How the Interest Rate Became a Bigger Threat than Insecurity

The elevation of interest rates as the top constraint reflects a shift in the risk profile businesses now face. Since early 2024, the CBN has aggressively raised its benchmark Monetary Policy Rate (MPR) to rein in inflation, which peaked near 34% in April before moderating slightly. The MPR currently stands at 27.5%, with commercial lending rates in some cases exceeding 30%, making it exceedingly difficult for firms to access affordable credit.

While insecurity—particularly in the North-West and Middle Belt—remains a serious operational hazard, and poor electricity supply continues to sap productivity, the financial impact of borrowing costs is now perceived as more immediate and pervasive.

Other Headwinds: Taxes, Bank Charges, and the Economic Climate

The survey also lists other top operational burdens. High bank charges scored 73.2, followed by high taxes (68.9) and an unfavorable economic climate (68.7). Unclear economic laws (67.4), poor infrastructure (62.4), and an unfavorable political climate (62.5) were also mentioned, though they ranked slightly lower.

According to the CBN, “This suggests that business constraints are more focused on economic and financial risks than political challenges in the review period.”

Optimism Holding, but Not Everywhere

However, the outlook remains surprisingly upbeat. The Business Confidence Index (BCI) for June stood at 20.7, with projections showing it could rise to 41.3 in the next six months as businesses anticipate improved economic activity.

The optimism varies significantly by region. In the South-East, confidence is lowest at 4.4, with the CBN attributing this to the acute effect of high interest rates and sluggish local activity. In contrast, the North-East registered the highest optimism at 37.1, as some firms see more stable conditions and anticipate relief measures.

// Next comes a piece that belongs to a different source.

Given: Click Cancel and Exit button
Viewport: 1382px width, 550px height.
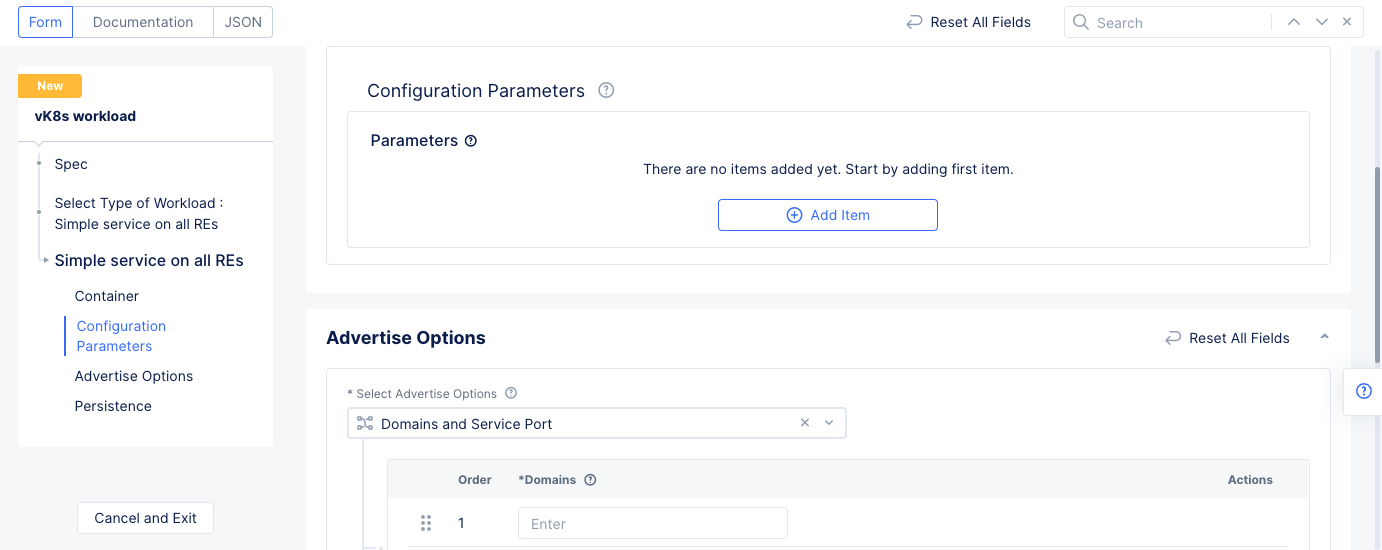Looking at the screenshot, I should 145,518.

The BES also found that businesses expect the naira to appreciate in the coming months, driven by a mix of tighter monetary controls and improved foreign exchange inflows. However, expectations of further increases in borrowing costs persist, raising concerns about access to capital.

Policy Implications: MPC Holds, or Cuts?

The CBN’s Monetary Policy Committee (MPC) is currently meeting, and analysts are split on the next move. While many expect the Bank to hold the MPR at 27.5% for a third consecutive time, others are betting on a modest rate cut to 27.25%, possibly accompanied by tweaks to the asymmetric corridor as a signal of cautious policy calibration.

In summary, the rise of interest rates as Nigeria’s top business constraint signals a pivotal shift in how firms experience economic hardship. While physical threats like insecurity and poor infrastructure remain persistent, the financial toll of borrowing is now taking center stage—putting even more pressure on the CBN to balance monetary tightening with policies that foster growth and productivity.

The June BES paints a picture of cautious optimism wrapped in frustration, as firms navigate a terrain where costs are climbing and opportunities are tightening. Whether this changes after the MPC meeting could define the tone of Nigeria’s business environment for the rest of the year.